

** A arte em destaque é de autoria da editora Thayrine Gualberto.

7 comentários

  1. eu levei mais de 30 anos pra descobrir que existia a ~área cinza~ e que eu estava nela (demissexual-demirromântica) e minha vida “amorosa” foi um pesadelo até ali. faz muita falta mesmo a gente saber que existe o diferente e que pode ser nosso caso. recentemente li um livro brasileiro que identifica um personagem como assexual, mas era tão superficial que acho que nem conta. só é uma espécie de alívio por ao menos citar a condição.

    no mais, eu posso dizer: NENHUM dos meus amigos recebe essa “notícia” com naturalidade e TODOS respondem com “você só não achou a pessoa certa”. somos todos adultos, praticamente todo mundo faz terapia e qualquer comportamento diferente do alossexual é apagado. é horrível.

    1. Agradeço muito o seu comentário! Por isso é tão necessário a representatividade de pessoas assexuais e arromânticas nas mídias que consumimos (e não apenas uma representação rasa), tanto para que nós não passamos tanto tempo achando que tem algo de errado conosco, mas também para que as pessoas alossexuais e alorromânticas entendam o que é a assexualidade e arromanticidade.

  2. ótimo texto! fiquei intrigada, será se o Sherlock do Cumberbatch não estaria dentro desse contexto de personagem assexual?

    1. Obrigada! Vários atores do seriado já disseram em entrevistas que concordam com o Sherlock ser assexual, inclusive o próprio Cumberbatch; porém, como eu relatei no texto, o criador da série foi bem afóbico ao dizer que Sherlock não era assexual porque não teria “graça” tem ter um personagem assexual (mesmo falando diversas vezes que o personagem não se interessa por sexo, por exemplo).

  3. Moffezes mostrando o por que de eu detestar quando ele coloca a mão em algo. No mais, tenho 25 e nunca me relacionei romanticamente com ninguém – sinceramente eu não compreendo se tenho algum trauma ou posso estar caracterizada como arromantica ou algo assim. Talvez se eu visse mais representatividade, poderia conseguir até mesmo me entender melhor, pena que isso raramente acontece (ou acontece de forma superficial), como o próprio texto mostra.

* [EXERCÍCIOS PROPOSTOS]
A: Responda com base nos comentários sobre representatividade assexual:
(i) Quanto tempo a pessoa do primeiro comentário levou para descobrir que existia a "área cinza"?
(ii) Segundo a resposta ao segundo comentário, quem já disse em entrevistas que concorda com o Sherlock ser assexual?
(iii) Que idade a pessoa do terceiro comentário diz ter?
B: Dê continuidade aos comentários sobre representatividade assexual a partir do último comentário apresentado.

* [DADOS FORNECIDOS]

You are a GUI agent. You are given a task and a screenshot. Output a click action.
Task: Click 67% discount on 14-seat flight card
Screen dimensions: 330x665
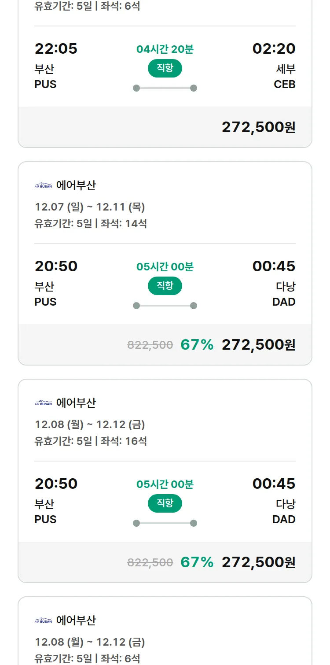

* [RESPOSTAS POR ITEM]
A:
(i) Mais de 30 anos.
(ii) Vários atores do seriado, inclusive o próprio Cumberbatch.
(iii) 25 anos.

B:
  4. Excelente artigo! Senti falta de duas representações canônicas que não foram mencionadas: o Bob Esponja e a Peridot, do desenho Steven Universo. Apesar de não ter nenhuma referência direta à assexualidade dos personagens nos desenhos em si, a equipe criativa por trás das duas animações já confirmou.
    Eu me identifico como assexual (e talvez arromântica também, ainda estou pensando no assunto) e sinto MUITA falta de mais representatividade na mídia.

  5. Me descobri arromantica recentemente, antes disso eu achava que era um peixe fora d’água. O mais difícil é perceber que a sociedade não dá muita visibilidade para essa parte da comunidade LGBTQIA+, tanto que durante muuto tempo eu nunca ouvi falar sobre a comidade aro ace. Foi um grande alívio descobris que.existem mais pessoas como eu, tipo, quando eu percebi que sou bissexual não tive grandes problemas para me aceitar e me entender, porque como homosexual e bissexual são muito evidenciadas na midia, porem outos aspectos da comunidade LGBTQIA+ não são sequer citados, então quando eu me descobri arromantica meu cérebro quase deu pane, porque eu fui ensinada a vida inteira sobre como o ser humano foi feito para ter um amor, para ter uma grande paixão, se casar e etc…
    Então eu acho muito importante que hajam blogs, sites entre outros que abordem esse tema, porque as pessoas precisam comhecer cada vez mais esse lado da comunidade, e entender que não é falta da pessoa certa, e sim o fato de que aro ace simplesmente não sentem vontade, desejo e etc, de se envolverem com alguém de forma romântica ou sexual, e que isso não é uma escolha, e sim algo que nasce com a pessoa e qie não dá para mudar. Resumindo, gostei muito do seu blog, achei muito interessante, e torço para que hajam mais como o seu.